A reszta była raczej nie do ciebie ;)))

Mimbla
"Toksyczna miłość" jest już nienowa i nie jest idealna. Jak każdy poradnik czy książka tego typu. Cenna jako jakieś spojrzenie na związek jest nadal, ale nie jest żadną "świętą księgą" zawierającą prawdy objawione."

Ja tego nie powiedziałam(jak i tego ,że symbole nie są ważne) przytoczyłam pierwszy z brzegu poradnik raczej jako elementarz w dziedzinie problemu, z którym wg mnie Anna się zmaga. Sugerując zgłębienie tematu i tyle .

"Gdyby Anna pisała o ewidentnej przemocy w związku byłabym pierwsza, żeby namawiać ją do rozwalenia chorego układu."

I tu jest pies pogrzebany ,bo wielu uważa ,że dopóki przysłowiowo mąż "nie pije i nie bije" to jest jeszcze znośnie tzn że można "popracować" postarać się jeszcze bardziej itp itd

I może wszystko byłoby cacy gdyby nie poniższe :

"MECHANIZM UZALEŻNIENIA OD MIŁOŚCI

Podobnie jak w innych uzależnieniach mechanizm iluzji i zaprzeczeń nie pozwala realnie zobaczyć związku, w którym się jest. Zwykle jest to związek pełen przemocy: fizycznej, emocjonalnej, ekonomicznej, pełen upokorzenia, bólu i cierpienia. Aby być w takim związku i "nie widzieć"co się w nim dzieje, kobieta uzależniona od miłości racjonalizuje i usprawiedliwia przed sobą zachowanie partnera; że nie była dziś zbyt miła, że za słabo się starała. Ma nadzieję, że partner zmieni się, gdy tylko ona sama będzie lepsza, "coś" jeszcze zrobi. Ale tak naprawdę więcej już dla niego zrobić się nie da.
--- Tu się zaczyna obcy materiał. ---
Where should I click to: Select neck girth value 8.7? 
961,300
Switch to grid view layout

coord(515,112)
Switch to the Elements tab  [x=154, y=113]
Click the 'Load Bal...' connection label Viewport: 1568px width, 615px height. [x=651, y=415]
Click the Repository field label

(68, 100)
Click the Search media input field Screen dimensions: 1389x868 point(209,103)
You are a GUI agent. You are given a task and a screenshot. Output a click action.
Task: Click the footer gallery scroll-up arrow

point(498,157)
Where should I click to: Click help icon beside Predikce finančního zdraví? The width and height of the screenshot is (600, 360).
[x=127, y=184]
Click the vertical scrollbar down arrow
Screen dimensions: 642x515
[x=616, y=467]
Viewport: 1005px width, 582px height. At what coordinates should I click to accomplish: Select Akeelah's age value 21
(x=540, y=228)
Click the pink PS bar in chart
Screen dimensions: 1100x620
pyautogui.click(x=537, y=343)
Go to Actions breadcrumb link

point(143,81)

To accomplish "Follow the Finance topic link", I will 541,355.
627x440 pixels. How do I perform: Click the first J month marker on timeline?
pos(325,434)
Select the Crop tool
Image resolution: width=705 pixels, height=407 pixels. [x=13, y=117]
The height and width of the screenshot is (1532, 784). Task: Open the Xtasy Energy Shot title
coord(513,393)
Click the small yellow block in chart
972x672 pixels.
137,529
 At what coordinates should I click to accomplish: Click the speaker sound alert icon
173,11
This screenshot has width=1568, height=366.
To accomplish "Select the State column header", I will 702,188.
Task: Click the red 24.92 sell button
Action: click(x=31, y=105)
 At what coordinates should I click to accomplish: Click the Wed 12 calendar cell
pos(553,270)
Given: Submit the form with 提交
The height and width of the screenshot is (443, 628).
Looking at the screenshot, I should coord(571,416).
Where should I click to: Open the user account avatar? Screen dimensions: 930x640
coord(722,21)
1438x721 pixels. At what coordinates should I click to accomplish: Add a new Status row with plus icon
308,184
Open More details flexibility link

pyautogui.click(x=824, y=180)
Ona po prostu żebrze o miłość. Zwykle otoczenie realnie ocenia sytuację osoby uzależnionej od miłości. Ona zaś broni związku i partnera usprawiedliwiając go. Uzależnienie od miłości oznacza, że regulatorem emocji dla kobiety jest mężczyzna. Jest on niemal jedynym źródłem doświadczanych przez nią emocji. Uzależniona kobieta bez przerwy myśli tylko o partnerze, rezygnuje z siebie, swoich ambicji i pasji, z czasem zaniedbuje również dzieci.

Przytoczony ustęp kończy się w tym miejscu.